Pada paruh akhir 1800-an, Praja Mangkunegaran di Surakarta mencapai masa keemasan dengan berkembangnya seni budaya, militer, hingga bisnis yang ditunjang berbagai pembangunan infrastruktur, seperti bendungan dan perumahan sewa.
Pada paruh akhir 1800-an, Praja Mangkunegaran di Surakarta mencapai masa keemasan dengan berkembangnya seni budaya, militer, hingga bisnis yang ditunjang berbagai pembangunan infrastruktur, seperti bendungan dan perumahan sewa.
Kadipaten Mangkunegaran merupakan wilayah Swapraja atau pemerintahan sendiri yang disebut Vorstenlanden pada zaman penjajahan Hindia Belanda, bersama dengan wilayah Kasunanan Surakarta, Kesultanan Yogyakarta, dan Pura Pakualaman di Yogyakarta. Status kadipaten tersebut merupakan wilayah yang dipimpin pangeran atau kepangeranan, seperti Kadipaten Luxemburg dan Kadipaten Monaco di Eropa.
Wilayah Kadipaten Mangkunegaran mencakup area sebelah utara Kota Surakarta yang modern dan kerap disebut lor rel atau sebelah utara rel kereta di Jalan Slamet Riyadi yang membelah Kota Solo. Wilayah itu kini masuk Kecamatan Banjarsari.

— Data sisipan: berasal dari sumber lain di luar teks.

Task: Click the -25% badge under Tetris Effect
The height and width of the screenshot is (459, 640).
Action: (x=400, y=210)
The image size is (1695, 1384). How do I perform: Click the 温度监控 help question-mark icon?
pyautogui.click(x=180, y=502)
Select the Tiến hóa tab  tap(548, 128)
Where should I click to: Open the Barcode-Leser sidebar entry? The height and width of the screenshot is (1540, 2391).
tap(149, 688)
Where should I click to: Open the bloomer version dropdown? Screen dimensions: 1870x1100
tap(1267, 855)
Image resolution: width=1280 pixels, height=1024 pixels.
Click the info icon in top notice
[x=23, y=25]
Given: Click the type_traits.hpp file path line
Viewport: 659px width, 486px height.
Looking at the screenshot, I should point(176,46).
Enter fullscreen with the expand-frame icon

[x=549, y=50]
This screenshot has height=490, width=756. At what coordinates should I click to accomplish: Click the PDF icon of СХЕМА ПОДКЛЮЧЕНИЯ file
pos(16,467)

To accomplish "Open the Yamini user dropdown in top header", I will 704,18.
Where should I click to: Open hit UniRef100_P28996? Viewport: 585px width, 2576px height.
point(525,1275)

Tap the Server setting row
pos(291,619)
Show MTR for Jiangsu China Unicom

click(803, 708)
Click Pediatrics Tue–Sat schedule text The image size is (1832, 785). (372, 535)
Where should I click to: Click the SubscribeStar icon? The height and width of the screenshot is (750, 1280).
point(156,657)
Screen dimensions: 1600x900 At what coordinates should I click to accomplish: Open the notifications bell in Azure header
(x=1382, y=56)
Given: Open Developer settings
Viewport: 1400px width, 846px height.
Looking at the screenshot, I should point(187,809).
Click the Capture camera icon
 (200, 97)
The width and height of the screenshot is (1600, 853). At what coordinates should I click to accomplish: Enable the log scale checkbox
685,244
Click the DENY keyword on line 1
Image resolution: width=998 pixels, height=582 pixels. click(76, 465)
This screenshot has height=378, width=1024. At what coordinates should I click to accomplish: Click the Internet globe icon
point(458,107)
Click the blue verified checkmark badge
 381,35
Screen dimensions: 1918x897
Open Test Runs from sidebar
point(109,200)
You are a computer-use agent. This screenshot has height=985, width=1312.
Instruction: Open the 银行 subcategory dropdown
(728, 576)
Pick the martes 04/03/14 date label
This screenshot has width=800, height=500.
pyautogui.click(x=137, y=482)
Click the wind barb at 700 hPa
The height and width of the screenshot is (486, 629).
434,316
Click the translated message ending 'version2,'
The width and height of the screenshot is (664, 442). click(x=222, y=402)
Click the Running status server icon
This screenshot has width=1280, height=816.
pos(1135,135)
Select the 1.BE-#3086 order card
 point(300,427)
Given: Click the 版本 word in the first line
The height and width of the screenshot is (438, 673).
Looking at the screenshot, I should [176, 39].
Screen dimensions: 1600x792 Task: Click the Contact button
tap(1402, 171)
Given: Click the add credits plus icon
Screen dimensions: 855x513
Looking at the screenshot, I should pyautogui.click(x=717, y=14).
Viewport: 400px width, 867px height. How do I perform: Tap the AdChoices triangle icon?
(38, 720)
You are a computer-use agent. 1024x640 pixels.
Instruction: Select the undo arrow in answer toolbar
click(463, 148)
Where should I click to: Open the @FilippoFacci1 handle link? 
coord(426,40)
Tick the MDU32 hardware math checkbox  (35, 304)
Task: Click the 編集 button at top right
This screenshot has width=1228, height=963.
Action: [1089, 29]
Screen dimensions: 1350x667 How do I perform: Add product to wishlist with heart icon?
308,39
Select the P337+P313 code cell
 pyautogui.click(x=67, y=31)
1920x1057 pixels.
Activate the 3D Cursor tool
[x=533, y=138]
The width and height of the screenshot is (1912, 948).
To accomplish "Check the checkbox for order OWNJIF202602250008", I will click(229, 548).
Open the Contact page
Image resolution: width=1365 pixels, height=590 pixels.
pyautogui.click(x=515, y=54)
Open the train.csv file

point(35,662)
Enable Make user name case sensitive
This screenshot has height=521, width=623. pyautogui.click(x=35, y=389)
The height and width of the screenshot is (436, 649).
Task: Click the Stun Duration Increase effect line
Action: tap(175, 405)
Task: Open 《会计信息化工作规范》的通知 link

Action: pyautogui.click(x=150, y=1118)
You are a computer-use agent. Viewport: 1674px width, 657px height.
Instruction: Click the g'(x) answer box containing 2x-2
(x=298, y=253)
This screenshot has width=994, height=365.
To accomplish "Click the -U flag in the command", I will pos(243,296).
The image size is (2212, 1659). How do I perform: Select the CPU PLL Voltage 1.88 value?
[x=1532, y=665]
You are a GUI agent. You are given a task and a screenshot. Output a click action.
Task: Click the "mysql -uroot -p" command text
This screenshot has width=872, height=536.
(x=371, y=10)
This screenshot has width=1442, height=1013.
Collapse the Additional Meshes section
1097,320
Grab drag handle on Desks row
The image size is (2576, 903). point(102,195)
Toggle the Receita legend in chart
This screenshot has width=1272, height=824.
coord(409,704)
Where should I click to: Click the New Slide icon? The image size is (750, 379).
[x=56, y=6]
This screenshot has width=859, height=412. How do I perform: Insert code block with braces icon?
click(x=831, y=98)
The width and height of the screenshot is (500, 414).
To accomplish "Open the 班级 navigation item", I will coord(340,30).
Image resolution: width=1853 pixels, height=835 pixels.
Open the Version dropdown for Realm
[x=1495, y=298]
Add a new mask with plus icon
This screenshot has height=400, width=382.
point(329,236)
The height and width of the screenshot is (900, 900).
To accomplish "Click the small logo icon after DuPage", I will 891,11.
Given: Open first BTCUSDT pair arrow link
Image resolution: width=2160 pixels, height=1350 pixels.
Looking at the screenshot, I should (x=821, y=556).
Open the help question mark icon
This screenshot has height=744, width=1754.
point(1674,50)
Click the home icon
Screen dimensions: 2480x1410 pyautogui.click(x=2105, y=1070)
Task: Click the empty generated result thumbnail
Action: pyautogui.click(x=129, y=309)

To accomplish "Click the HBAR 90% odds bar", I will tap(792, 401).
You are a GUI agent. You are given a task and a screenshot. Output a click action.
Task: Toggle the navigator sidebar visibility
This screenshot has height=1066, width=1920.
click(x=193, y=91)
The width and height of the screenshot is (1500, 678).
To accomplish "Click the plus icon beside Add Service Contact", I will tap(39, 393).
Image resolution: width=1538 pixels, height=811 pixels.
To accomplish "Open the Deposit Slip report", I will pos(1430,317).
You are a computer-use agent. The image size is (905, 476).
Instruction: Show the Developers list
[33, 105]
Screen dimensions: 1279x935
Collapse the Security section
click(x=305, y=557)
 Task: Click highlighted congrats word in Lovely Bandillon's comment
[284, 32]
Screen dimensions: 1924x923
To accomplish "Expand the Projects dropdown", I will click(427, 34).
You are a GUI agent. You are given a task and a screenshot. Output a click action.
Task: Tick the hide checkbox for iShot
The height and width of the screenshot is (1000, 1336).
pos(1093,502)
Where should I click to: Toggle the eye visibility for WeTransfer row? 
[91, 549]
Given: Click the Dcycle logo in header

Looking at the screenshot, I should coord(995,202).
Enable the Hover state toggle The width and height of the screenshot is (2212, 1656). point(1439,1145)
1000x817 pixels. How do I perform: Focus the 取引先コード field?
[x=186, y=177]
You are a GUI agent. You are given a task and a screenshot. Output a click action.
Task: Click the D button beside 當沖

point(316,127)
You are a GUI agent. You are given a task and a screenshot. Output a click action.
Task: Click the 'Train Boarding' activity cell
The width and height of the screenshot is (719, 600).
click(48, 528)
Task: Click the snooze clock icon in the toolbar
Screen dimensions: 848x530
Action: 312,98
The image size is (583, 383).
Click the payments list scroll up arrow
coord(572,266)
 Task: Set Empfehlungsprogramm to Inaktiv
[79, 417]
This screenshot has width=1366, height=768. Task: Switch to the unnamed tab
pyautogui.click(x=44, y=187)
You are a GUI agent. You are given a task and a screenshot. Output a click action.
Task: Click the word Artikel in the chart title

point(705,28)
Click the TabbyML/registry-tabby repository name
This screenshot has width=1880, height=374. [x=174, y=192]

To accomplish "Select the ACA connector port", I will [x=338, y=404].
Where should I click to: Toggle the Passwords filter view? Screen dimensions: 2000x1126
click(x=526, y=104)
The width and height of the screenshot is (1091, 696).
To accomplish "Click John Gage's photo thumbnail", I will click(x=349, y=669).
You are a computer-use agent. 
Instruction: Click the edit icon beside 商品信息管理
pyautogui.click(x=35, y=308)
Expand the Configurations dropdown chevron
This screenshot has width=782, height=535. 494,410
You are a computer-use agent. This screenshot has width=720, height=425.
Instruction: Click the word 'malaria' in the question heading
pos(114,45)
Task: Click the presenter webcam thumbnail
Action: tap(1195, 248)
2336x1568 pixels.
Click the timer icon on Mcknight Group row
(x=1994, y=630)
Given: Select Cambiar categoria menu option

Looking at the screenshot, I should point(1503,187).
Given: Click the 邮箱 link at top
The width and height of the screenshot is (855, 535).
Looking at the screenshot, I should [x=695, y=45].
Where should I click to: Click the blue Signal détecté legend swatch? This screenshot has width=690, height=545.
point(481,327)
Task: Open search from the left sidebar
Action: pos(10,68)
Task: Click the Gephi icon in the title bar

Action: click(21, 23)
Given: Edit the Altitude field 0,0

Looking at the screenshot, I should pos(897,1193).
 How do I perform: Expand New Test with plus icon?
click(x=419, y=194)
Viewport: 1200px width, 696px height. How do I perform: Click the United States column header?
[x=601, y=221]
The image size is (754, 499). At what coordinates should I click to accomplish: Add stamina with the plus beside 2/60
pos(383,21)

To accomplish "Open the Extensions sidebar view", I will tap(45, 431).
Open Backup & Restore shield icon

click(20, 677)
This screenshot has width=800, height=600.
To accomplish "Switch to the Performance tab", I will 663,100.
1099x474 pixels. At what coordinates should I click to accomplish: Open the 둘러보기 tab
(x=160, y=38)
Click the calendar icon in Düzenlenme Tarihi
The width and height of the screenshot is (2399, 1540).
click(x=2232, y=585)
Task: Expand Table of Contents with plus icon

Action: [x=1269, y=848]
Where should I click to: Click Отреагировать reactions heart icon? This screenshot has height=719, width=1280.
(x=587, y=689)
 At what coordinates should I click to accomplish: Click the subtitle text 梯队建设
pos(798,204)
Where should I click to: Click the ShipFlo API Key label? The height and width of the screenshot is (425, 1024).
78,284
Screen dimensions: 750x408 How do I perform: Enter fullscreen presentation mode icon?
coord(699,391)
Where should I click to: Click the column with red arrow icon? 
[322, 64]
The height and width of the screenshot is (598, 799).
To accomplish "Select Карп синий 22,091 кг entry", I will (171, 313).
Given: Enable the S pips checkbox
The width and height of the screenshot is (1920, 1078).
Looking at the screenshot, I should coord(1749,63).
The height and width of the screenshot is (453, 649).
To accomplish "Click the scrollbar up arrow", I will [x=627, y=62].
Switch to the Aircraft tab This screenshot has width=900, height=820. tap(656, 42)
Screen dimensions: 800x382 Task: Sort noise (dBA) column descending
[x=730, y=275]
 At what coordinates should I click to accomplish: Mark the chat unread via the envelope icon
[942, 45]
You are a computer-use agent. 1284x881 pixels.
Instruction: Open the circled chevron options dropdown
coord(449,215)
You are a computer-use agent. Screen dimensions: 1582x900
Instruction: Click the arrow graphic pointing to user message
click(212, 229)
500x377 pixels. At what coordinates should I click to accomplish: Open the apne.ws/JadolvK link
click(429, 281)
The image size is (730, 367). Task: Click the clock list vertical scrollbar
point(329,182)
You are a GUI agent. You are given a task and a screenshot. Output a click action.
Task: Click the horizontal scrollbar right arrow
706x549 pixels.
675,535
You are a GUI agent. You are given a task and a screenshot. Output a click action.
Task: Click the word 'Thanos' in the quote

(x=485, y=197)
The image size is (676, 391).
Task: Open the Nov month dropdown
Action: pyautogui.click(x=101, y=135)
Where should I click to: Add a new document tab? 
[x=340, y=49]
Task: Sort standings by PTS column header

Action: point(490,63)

Wilayah Mangkunegara lainnya adalah Kabupaten Karanganyar, Kabupaten Wonogiri, ditambah wilayah Ngawen dan Semin di Kabupaten Gunung Kidul yang sekarang masuk Provinsi Daerah Istimewa Yogyakarta.
W.E. Soetomo Siswokartono dalam buku Sri Mangkunegara IV sebagai Pujangga dan Penguasa mengungkapkan karya monumental pembangunan fisik pada masa kekuasaan KGPAA Mangkunegara IV (1853–1881).
Beberapa di antaranya adalah Pabrik Gula Colomadu, Pabrik Gula Tasikmadu, Bendungan Tirta Swara, Bendungan Tambak Agung, pendopo Pura Mangkunegaran yang merupakan pendopo terbesar di Indonesia, dan berbagai gedung dan kompleks ”real estate” Mangkunegaran di Kota Semarang.
Pabrik Gula Colomadu yang berada di wilayah Kabupaten Karanganyar dibangun pada 8 Desember 1861. Pabrik itu kini menjadi museum dan balai pertunjukan yang dikelola Kementerian BUMN.
Pabrik Gula Tasikmadu yang berada di wilayah Kecamatan Tasikmadu, Kabupaten Karanganyar, dibangun pada 11 Juni 1871. Pada zamannya, mesin pabrik gula di sini menjadi proyek percontohan karena digerakkan dengan tenaga air.
Sebuah gerbong khusus yang diimpor dari Paris, Perancis, dibeli Mangkunegara IV dan kemudian digandengkan dengan lokomotif uap. Gerbong tersebut digunakan untuk meninjau perkebunan tebu serta wilayah Mangkunegaran dan sekitarnya. Gerbong mewah itu kini dipajang di kompleks Pabrik Gula Tasikmadu.
Pada tahun 1880 dibangun pabrik pengolahan nila (indigo). Komoditas indigo yang diekspor ke Eropa sudah dibudidayakan sejak awal pendirian Pura Mangkunegaran tahun 1757 atau zaman KGPAA Mangkunegara I.
Mangkunegara IV adalah bangsawan Jawa pertama yang mengambil inisiatif untuk ikut terjun dalam bisnis gula yang mencakup kebun tebu dan pabrik gula.